JavaScript needs to cater for a lot of different developer needs. Don't just think that we have to support the people in browsers. We also have to support the Electron people. We have to support server-side people who want to write massive Express.js servers, and they perform really well. We help the language by picking what makes you effective
and doesn't hurt your users, so don't feel bad if you feel overwhelmed by looking at ES6 and see all the features and you don't know what a proxy is or you don't know what a symbol is. Most of the time, you will not need it for your use case. Pick the things that make sense in your use case and become an expert on those, and tell other people about it as well. As I said, the best way to learn something
is to teach it to other people.
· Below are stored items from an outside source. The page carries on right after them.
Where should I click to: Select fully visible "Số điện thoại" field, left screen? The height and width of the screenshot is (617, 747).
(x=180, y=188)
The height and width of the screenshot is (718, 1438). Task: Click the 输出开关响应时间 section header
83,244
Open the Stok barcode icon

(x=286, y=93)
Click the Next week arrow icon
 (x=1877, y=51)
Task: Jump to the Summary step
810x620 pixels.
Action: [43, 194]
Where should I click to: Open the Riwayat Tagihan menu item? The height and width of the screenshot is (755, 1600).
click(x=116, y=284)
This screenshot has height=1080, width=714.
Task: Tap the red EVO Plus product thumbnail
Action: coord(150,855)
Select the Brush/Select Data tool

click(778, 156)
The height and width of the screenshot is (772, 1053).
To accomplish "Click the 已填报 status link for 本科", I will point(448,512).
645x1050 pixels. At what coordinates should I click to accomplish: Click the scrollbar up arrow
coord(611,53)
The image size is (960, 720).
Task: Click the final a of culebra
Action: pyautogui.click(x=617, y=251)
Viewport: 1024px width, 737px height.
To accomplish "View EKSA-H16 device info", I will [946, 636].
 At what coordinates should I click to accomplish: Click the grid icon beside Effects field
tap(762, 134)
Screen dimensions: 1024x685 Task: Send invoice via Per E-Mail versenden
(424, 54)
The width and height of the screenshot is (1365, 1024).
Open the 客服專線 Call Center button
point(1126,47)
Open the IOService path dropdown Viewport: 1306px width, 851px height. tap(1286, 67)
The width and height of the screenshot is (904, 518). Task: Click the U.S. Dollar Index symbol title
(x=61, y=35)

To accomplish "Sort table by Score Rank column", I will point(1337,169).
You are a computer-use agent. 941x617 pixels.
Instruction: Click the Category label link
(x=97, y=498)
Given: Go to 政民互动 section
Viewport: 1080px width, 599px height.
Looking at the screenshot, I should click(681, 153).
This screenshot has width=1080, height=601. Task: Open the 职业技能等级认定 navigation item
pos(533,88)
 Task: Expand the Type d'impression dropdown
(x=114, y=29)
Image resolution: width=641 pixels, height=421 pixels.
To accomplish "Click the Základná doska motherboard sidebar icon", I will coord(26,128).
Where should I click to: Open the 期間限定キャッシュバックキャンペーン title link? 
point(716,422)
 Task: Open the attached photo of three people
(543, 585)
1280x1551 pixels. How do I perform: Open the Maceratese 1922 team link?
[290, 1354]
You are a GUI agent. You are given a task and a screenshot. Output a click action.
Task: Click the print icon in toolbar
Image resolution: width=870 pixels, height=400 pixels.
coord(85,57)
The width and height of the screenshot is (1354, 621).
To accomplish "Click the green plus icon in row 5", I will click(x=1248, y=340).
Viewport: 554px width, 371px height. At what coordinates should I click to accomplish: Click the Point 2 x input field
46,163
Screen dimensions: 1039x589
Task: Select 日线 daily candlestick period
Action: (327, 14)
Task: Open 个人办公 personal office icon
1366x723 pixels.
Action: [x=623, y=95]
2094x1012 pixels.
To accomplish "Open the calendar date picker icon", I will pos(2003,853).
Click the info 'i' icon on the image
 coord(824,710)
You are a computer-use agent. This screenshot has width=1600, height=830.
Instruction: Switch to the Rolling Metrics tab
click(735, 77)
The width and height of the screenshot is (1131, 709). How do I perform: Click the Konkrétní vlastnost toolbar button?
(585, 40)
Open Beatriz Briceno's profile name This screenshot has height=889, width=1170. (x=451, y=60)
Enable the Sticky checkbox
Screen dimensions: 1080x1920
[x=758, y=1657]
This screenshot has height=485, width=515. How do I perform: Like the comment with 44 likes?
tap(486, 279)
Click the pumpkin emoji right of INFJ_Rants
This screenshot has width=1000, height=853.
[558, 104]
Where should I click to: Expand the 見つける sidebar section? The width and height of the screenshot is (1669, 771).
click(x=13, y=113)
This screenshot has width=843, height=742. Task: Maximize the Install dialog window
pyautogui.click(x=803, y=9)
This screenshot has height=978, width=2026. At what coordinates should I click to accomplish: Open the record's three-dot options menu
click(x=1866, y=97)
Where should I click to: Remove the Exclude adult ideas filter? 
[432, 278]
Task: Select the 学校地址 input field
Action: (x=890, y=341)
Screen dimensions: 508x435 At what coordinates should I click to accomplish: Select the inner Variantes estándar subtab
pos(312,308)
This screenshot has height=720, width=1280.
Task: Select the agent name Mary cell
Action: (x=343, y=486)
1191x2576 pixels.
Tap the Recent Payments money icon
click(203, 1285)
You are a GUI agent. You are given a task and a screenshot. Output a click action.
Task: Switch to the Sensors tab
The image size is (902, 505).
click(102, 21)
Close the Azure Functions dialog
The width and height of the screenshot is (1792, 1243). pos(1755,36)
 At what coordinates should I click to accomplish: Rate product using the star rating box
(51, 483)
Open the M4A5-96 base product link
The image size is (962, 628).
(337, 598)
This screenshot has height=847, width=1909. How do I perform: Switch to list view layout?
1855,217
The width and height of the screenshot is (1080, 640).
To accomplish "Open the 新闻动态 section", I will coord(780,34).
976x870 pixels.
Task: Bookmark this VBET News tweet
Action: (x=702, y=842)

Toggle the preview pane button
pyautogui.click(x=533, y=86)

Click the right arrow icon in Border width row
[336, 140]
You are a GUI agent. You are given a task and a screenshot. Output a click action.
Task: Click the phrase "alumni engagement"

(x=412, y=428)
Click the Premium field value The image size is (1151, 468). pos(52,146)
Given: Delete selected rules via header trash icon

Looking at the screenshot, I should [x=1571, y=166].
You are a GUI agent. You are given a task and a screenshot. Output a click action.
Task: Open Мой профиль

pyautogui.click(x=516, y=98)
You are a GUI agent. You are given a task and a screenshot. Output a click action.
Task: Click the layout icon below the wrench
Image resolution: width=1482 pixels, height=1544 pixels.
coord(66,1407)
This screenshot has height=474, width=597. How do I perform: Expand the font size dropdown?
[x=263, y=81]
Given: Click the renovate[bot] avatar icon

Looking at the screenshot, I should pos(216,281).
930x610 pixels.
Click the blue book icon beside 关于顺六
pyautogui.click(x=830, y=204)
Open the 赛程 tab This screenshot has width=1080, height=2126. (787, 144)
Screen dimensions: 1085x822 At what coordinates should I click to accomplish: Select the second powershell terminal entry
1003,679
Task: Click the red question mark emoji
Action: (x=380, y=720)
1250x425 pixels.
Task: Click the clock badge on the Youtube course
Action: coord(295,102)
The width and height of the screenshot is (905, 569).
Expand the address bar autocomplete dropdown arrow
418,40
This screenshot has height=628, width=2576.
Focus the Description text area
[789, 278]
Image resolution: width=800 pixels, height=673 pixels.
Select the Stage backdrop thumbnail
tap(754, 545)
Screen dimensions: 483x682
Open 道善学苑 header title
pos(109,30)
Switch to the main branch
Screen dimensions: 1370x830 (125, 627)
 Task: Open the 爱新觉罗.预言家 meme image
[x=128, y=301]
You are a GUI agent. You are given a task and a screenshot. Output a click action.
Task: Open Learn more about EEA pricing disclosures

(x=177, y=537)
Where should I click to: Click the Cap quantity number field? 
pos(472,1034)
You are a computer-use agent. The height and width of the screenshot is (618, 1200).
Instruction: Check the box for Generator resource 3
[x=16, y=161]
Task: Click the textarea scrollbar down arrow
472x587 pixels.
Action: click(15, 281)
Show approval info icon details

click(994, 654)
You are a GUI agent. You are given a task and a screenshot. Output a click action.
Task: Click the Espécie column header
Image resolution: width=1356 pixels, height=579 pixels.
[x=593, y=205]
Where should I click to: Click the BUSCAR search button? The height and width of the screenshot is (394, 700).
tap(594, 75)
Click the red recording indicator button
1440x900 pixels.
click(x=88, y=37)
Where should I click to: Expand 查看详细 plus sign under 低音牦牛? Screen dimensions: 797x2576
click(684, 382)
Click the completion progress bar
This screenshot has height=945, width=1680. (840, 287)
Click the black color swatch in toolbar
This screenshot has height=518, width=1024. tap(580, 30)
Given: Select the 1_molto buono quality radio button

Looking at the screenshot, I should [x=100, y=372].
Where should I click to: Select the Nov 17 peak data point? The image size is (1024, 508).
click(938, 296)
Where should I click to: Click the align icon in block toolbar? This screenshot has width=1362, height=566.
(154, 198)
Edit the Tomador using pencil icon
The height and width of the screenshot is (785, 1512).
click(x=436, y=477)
Help improve the tools that are being built right now. Visual Studio Code is written in TypeScript. Electron is written in TypeScript. All these environments, all these build scripts are done in JavaScript as well, so if you want to help maintaining them, please do. Don't write another one that is a competitor of those
because that fight has to stop. We have to grow up as a community and not show off to each other, but actually build things that people can use in production instead. And that's all I had, so thanks very much.